Baseline antibiotics found effective in curing infectious ailments

Infectious diseases cured under AMR programme at General Hospital

July 27, 2017 11:44 pm | Updated 11:45 pm IST

KOCHI: At a time when antibiotic resistance is emerging as a major public health issue, the antimicrobial resistance (AMR) containment programme at the General Hospital (GH) has found that 27% of the total infectious patients could be cured of their illnesses using baseline antibiotics.

Another 29% patients were de-escalated to the right antibiotic, even as they were put on higher antibiotics earlier. In case of 44% patients, the doctors had to escalate the antibiotic dose to the next level.

The AMR programme, which is part of the Sepsis Management Project of the State Health Services, was implemented through public-private partnership (PPP) with BD India using an automated blood culture machine. Around 56% cases were cured through the procedure in which first-level antibiotics were used.

The exercise demonstrated judicious use of antibiotics in controlling infectious diseases, said Sivaprasad P.S., nodal officer of the programme.

“A clinical audit of six months at the Sick Newborn Care Unit (SNCU) at the hospital showed that there was an average reduction of 44 hours stay in the hospital,” he added. Antibiotic resistance arises due to indiscriminate use of antibiotics resulting in microbes becoming resistant to the available spectrum of antibiotics.

GH is likely to be selected for a national AMR surveillance programme by the National Centre for Disease Control.
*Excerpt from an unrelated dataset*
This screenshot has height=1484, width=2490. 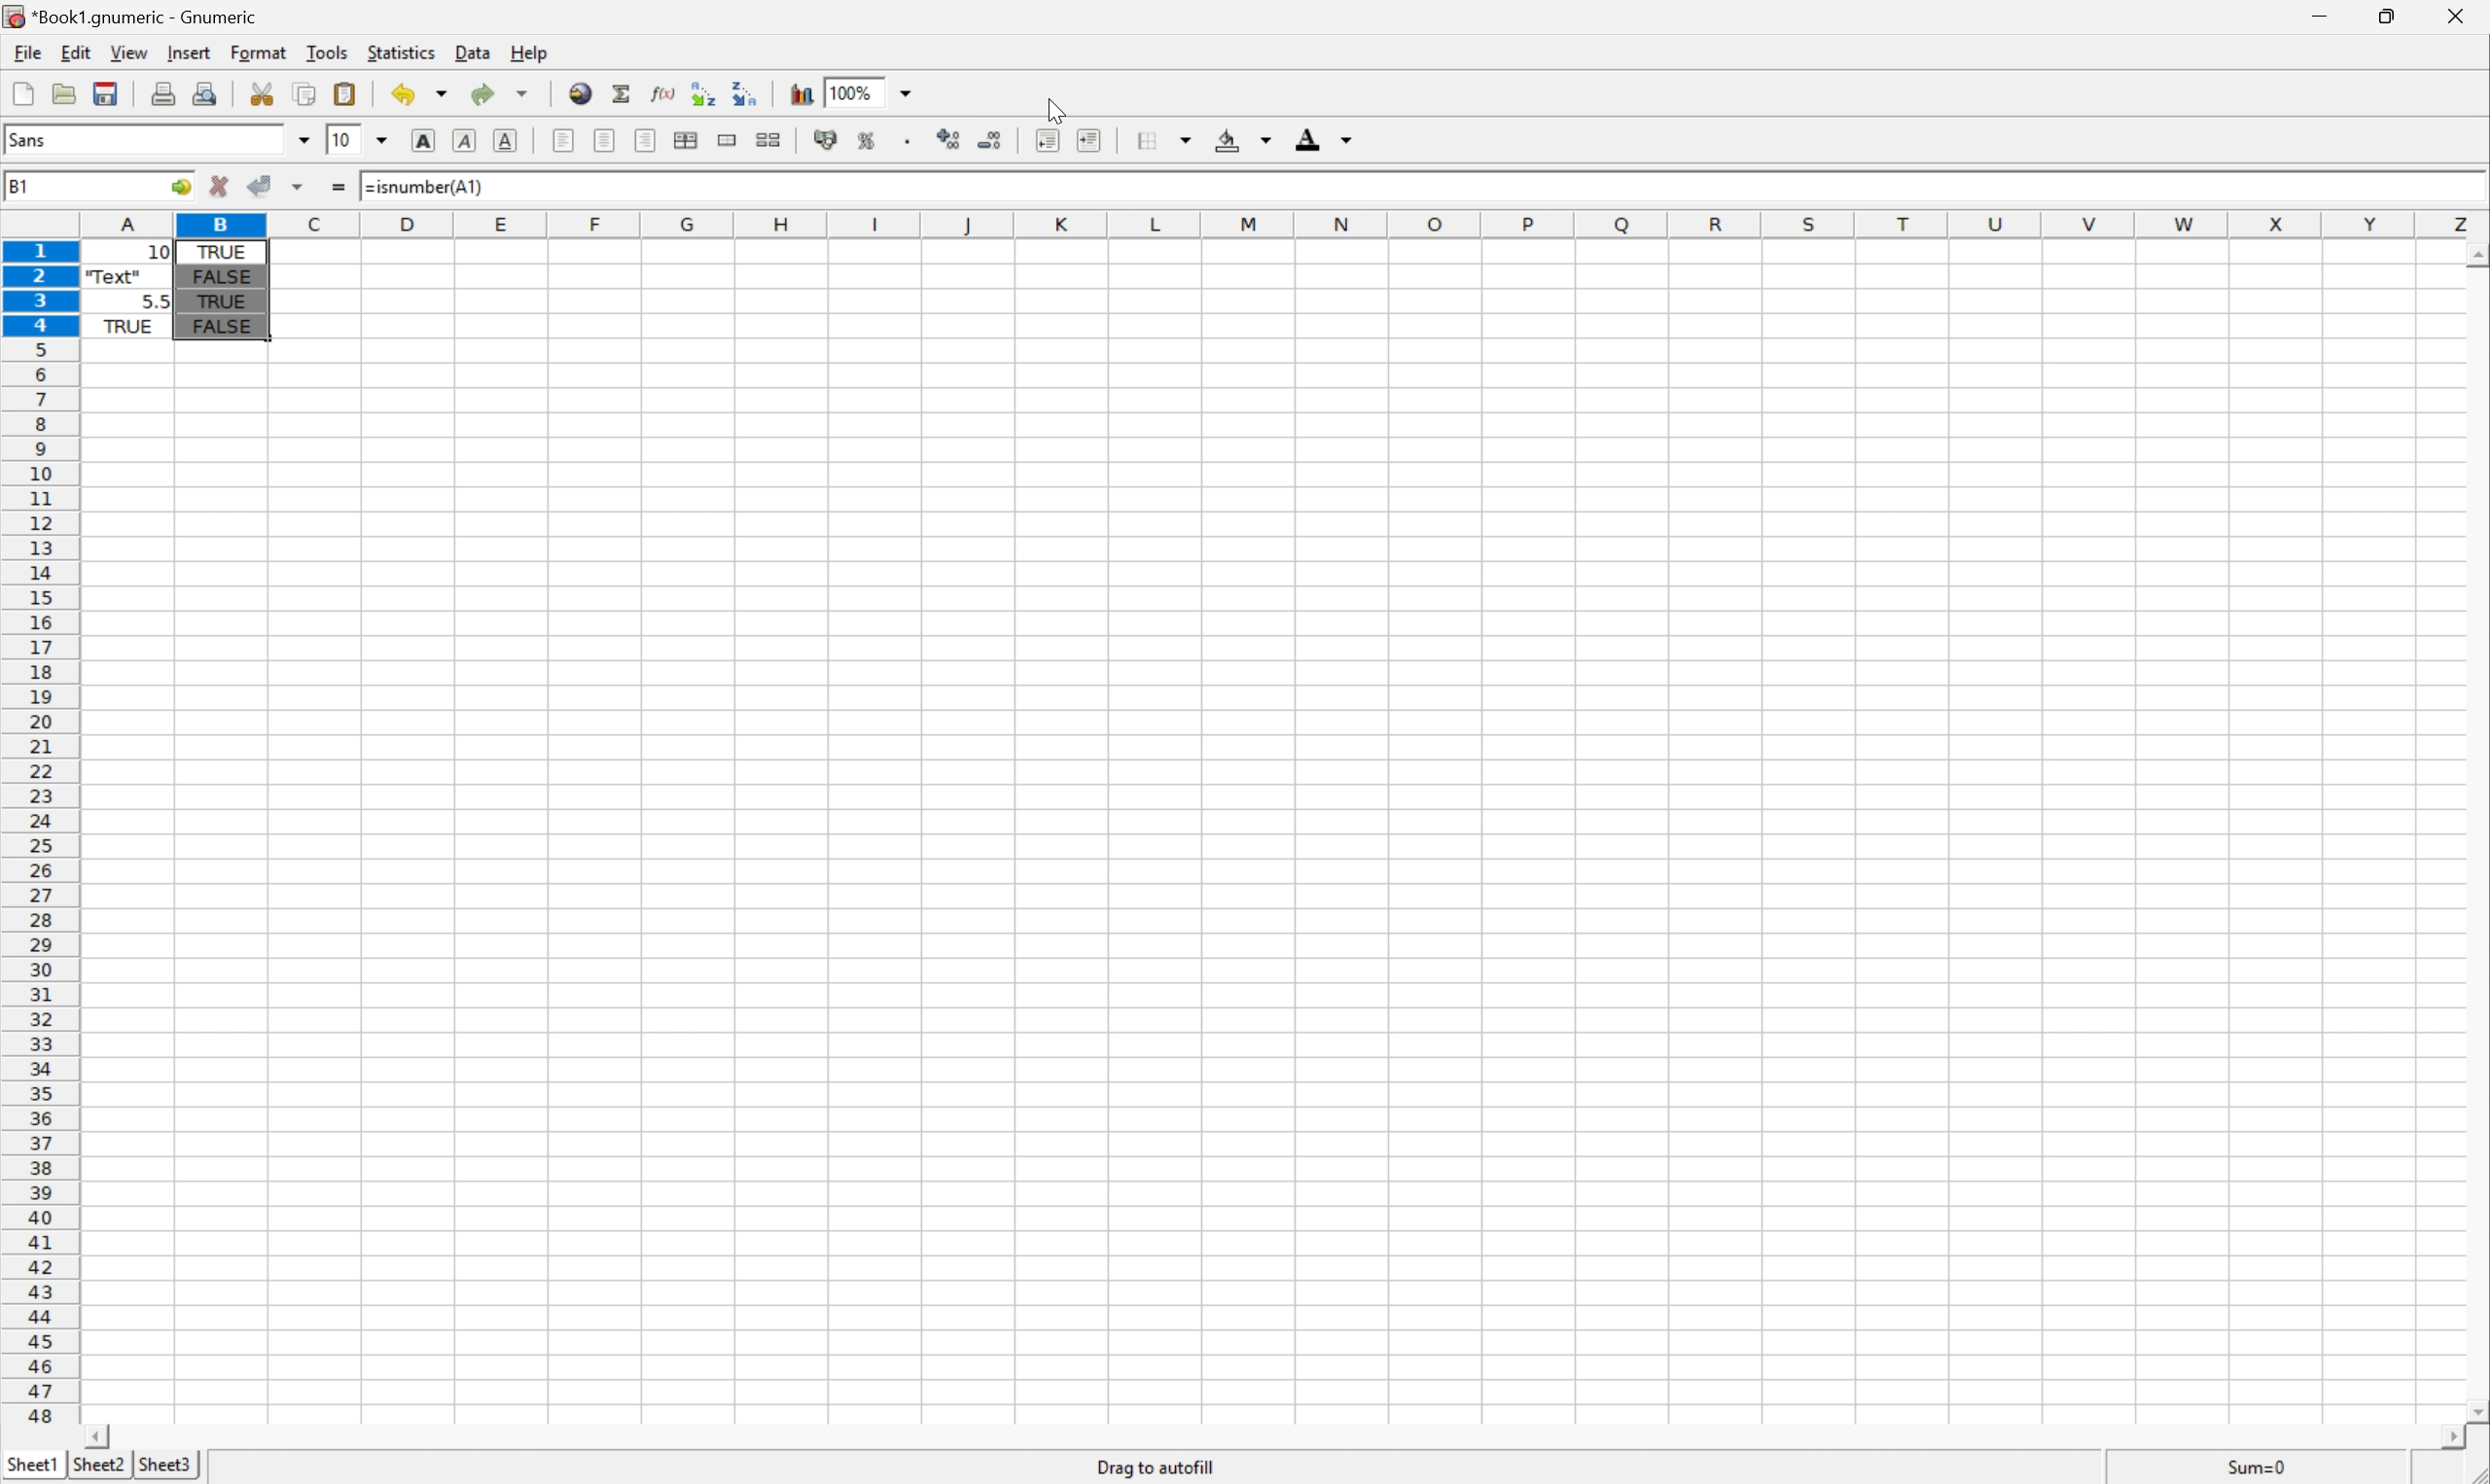 What do you see at coordinates (2474, 254) in the screenshot?
I see `Scroll Down` at bounding box center [2474, 254].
The programme will be implemented through medical colleges.“The automated machines used at GH reduce detection time, besides increasing detection rate,” said Dr. Sivaprasad. During the last one-and-a-half years after the programme was implemented, as many as 1,891 samples were tested, of which 162 were positive. The manual detection rate is 2% to 3%, while the automated rate is close to 8.6%.

Of the total 162 infectious patients, 127 were cured of their illnesses. The patients belonged to the neonatal intensive care unit (NICU), SNCU, MICU, and departments like medicine, nephrology, paediatrics, gynaecology, and oncology. The cure rate was found to be 78% as against the usual rate of sepsis cases in which 50% become fatal.

Early detection

The major advantage of the programme is the early detection of microbes in four to six hours and the availability of culture report in 48 hours, said Dr. Junaid Rahman, advisor to the programme and the Hospital Development Society.

The programme has helped clinicians choose first-line antibiotics like Ampicillin to higher-end ones like Meropenam and Colistin judiciously in sepsis cases. Higher-end antibiotics were also used in a few cases, especially oncology and nephrology cases, in which resistant organisms were found.Clinical microbiologist R.V. Arya had supervised the microbiology back-up, which is an important aspect of AMR containment. It is this support that gives clinicians the confidence to de-escalate the antibiotic to a lower level, said Dr. Sivaprasad.